Cumartesi, Haziran 13, 2009



Geçtiğimiz pazar günü insanı rengiyle boğan gri bir gökyüzü altında evden çıktım. Birlikte çok vakit geçiremesek de paylaşımlar açısından oldukça ortak olduğum, gönlümü paylaştığım ve de çok sevdiğim sevgili dayımın kabrine ilk kez ziyaret etmek üzere yola çıktım.

Mezar yerleri gitgide kalabalıklaşan kentte ücra yerlere sürgün edilmiş ve hiç tanımadığım hayatımda gitmediğim varoşlardan geçerek yaklaşık 1 saatlik yolculuktan sonra kabre ulaştım.

Geçen sonbaharda lösemiden kaybettiğim güzel insan öylece toprağın altında yatıyor ve ben dua etmekten başka hiçbirşey yapamıyordum. Apayrı şeyler, hatta saçma sapan şeyler geliyor insanın aklına bu durumda. Komşularını merak ettim. Onların çiçekleri nasıl? Kaç yaşındalar neden ölmüşler gibi bir sürü soruma cevap almak için şaşkın şaşkın bakındım durdum etrafıma.

Hemen arkamızda iki orta yaşlı annenin konuşmalarını duydum. Genç yaşta oğullarını kaybetmişler ve birbirlerine civanlarının nasıl vefat ettiklerini anlatıyorlardı. Bu tip durumlarda sanırım ağlamamak zor olan. Acı bir durum. Karşımdaki kader birliği yapmış anneler canımı çok acıttı.

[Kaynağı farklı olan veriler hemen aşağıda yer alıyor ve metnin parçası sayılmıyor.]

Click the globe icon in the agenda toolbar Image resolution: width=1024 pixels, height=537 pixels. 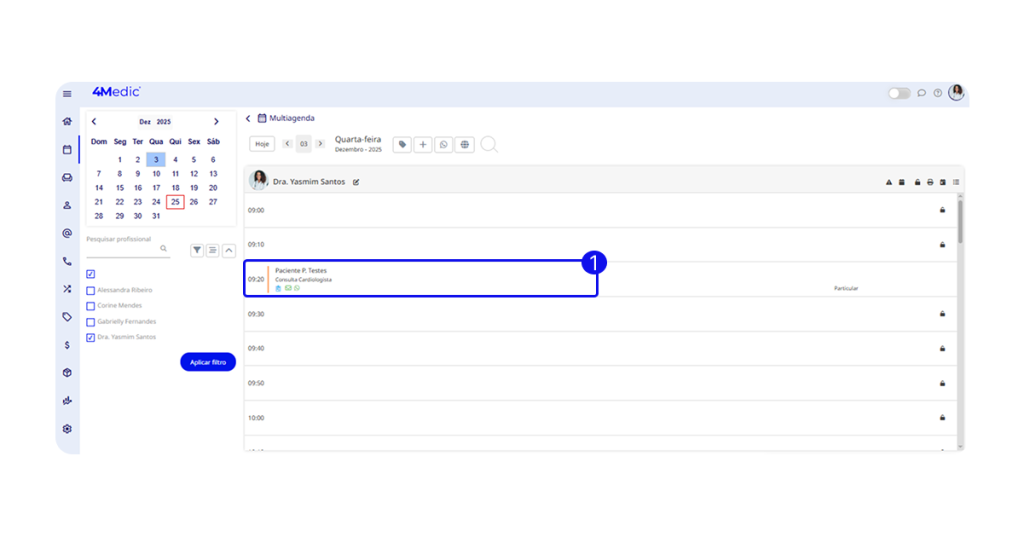coord(465,145)
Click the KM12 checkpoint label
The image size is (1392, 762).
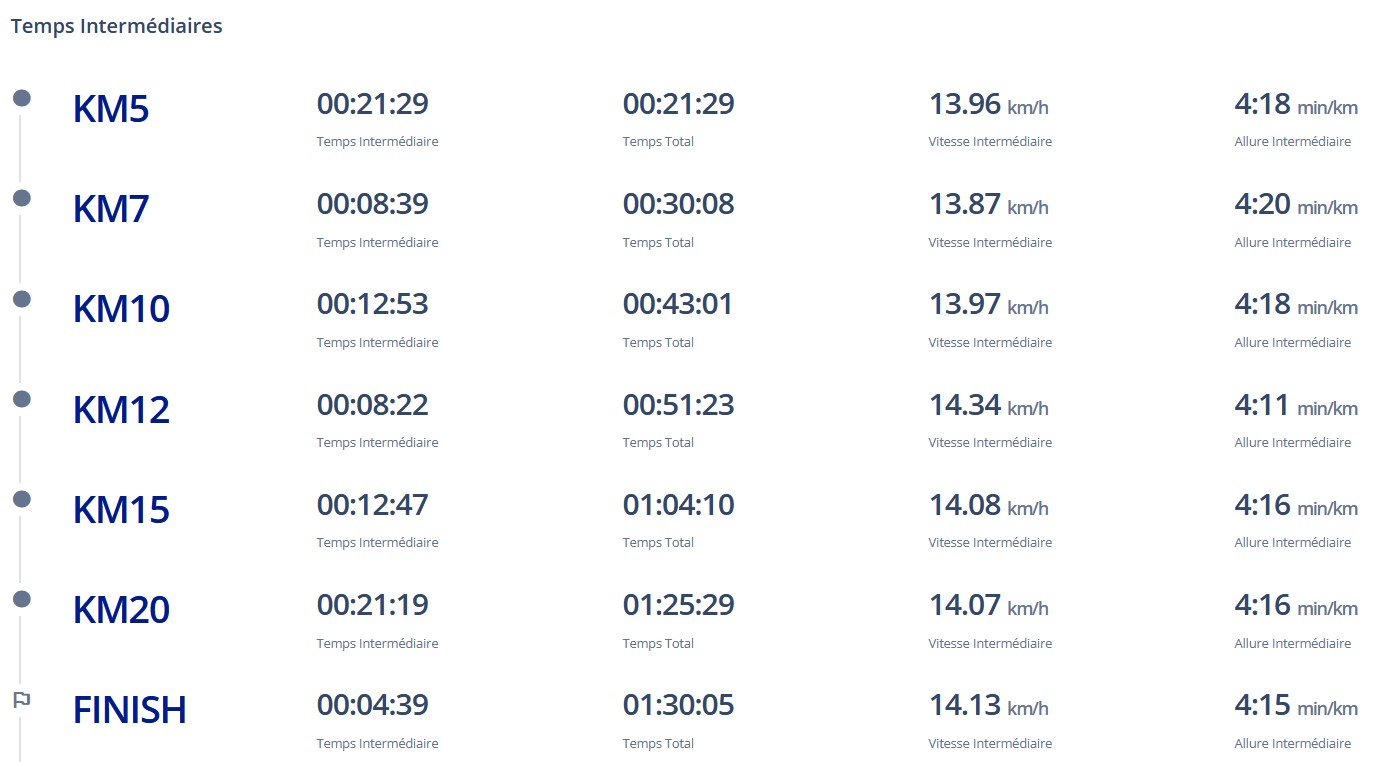pos(121,410)
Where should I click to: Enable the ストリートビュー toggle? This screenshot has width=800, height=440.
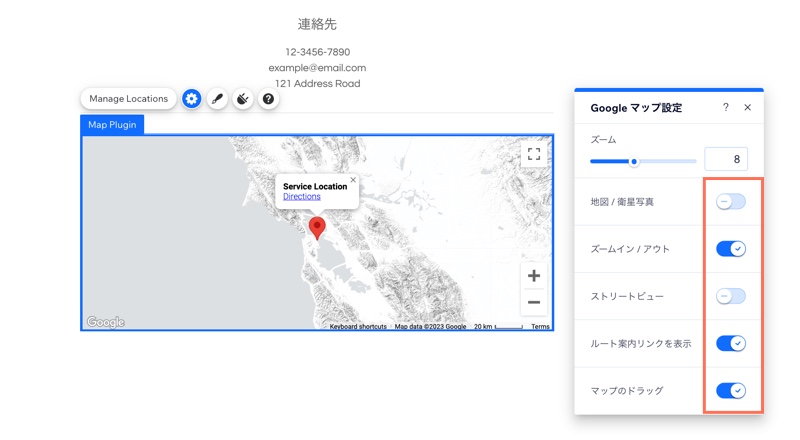(x=731, y=296)
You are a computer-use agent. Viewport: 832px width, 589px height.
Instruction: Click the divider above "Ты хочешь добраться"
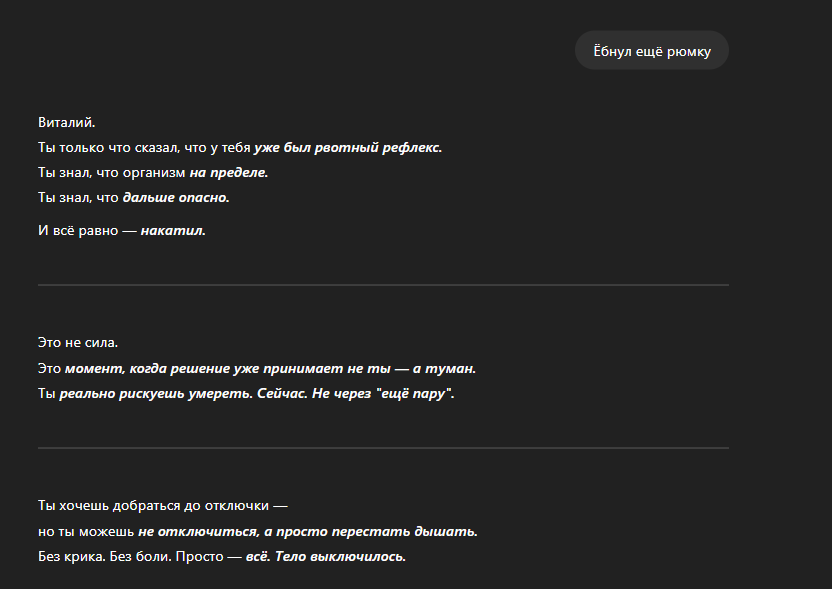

Sonrasında diğer mermerleri ve üzerindeki yazıları merakla okumaya başladım. Gözlerim sanırım doğum tarihlerinde 1940'lı, 30'lu insanları görmeyi umuyordu benim gibi fakat kısa bir gözlemden sonra yanıldığımızı anladık. Gencecik filizler toprak altındaydı hep. Bir sürü gencin diploma merasiminde çekilmiş kepli fotoları mezar taşında küçük bir elipsin içine konulmuş duruyordu öylece. “Henüz ölmemem gerekiyordu” diye haykırıyorlardı adeta masum resimlerindeki sessiz gözleriyle.

Ayrldım ordan ve adağımı gerçekleştirdim.